| Information shown |
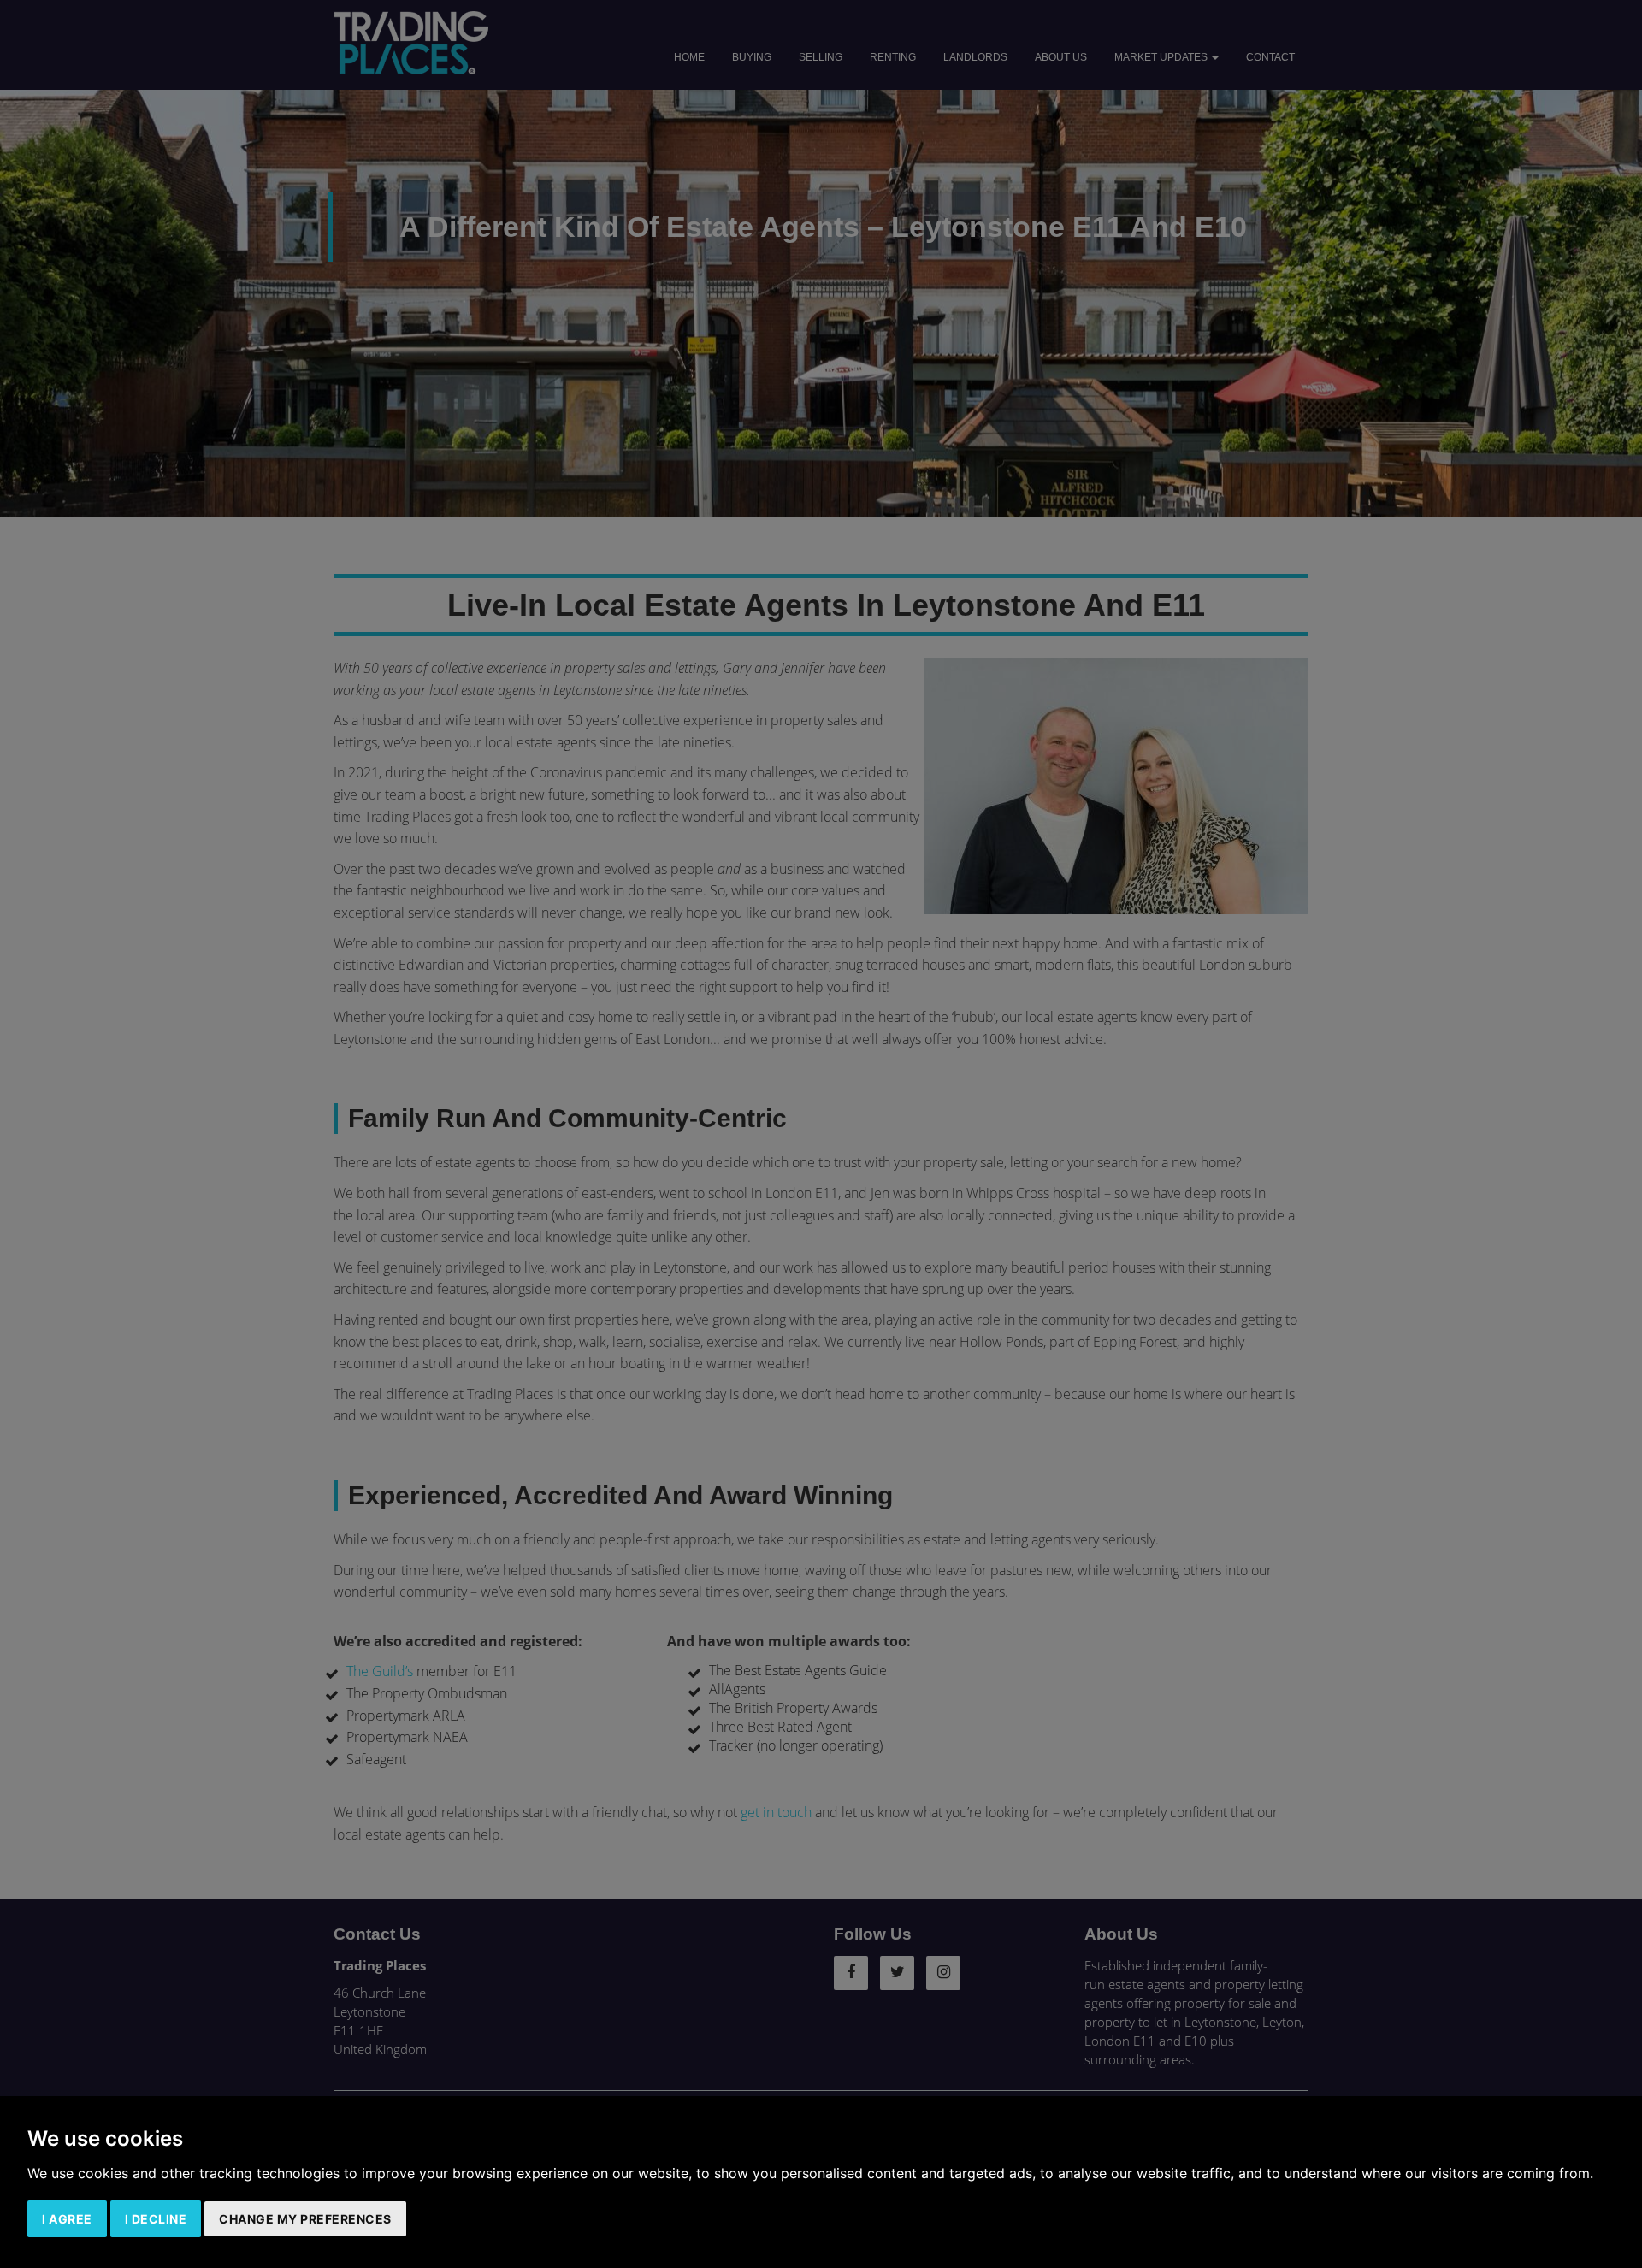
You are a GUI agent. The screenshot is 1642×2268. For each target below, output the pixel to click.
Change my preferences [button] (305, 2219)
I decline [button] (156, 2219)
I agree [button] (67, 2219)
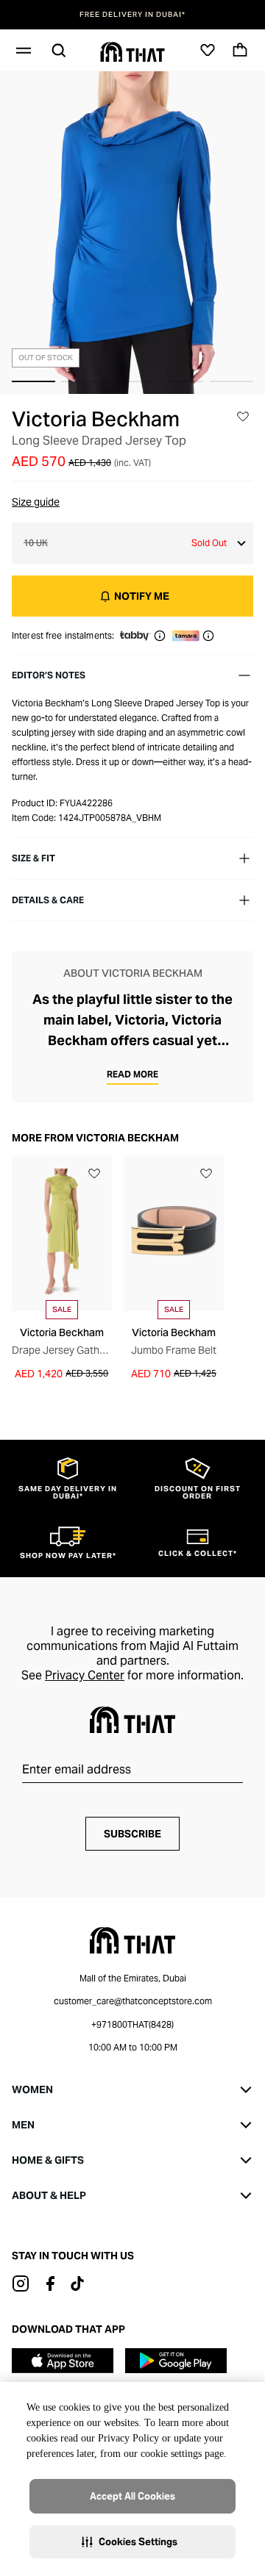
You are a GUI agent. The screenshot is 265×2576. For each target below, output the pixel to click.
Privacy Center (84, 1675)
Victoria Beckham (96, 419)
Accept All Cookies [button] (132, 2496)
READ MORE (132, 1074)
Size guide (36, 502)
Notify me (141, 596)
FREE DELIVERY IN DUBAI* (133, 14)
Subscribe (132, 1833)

| Description of the task |
Starting from the line that contains "Size guide (36, 502)", transcribe each line to the end of the records above. Please add nothing.

| Task result |
Size guide (36, 502)
Notify me (141, 596)
FREE DELIVERY IN DUBAI* (133, 14)
Subscribe (132, 1833)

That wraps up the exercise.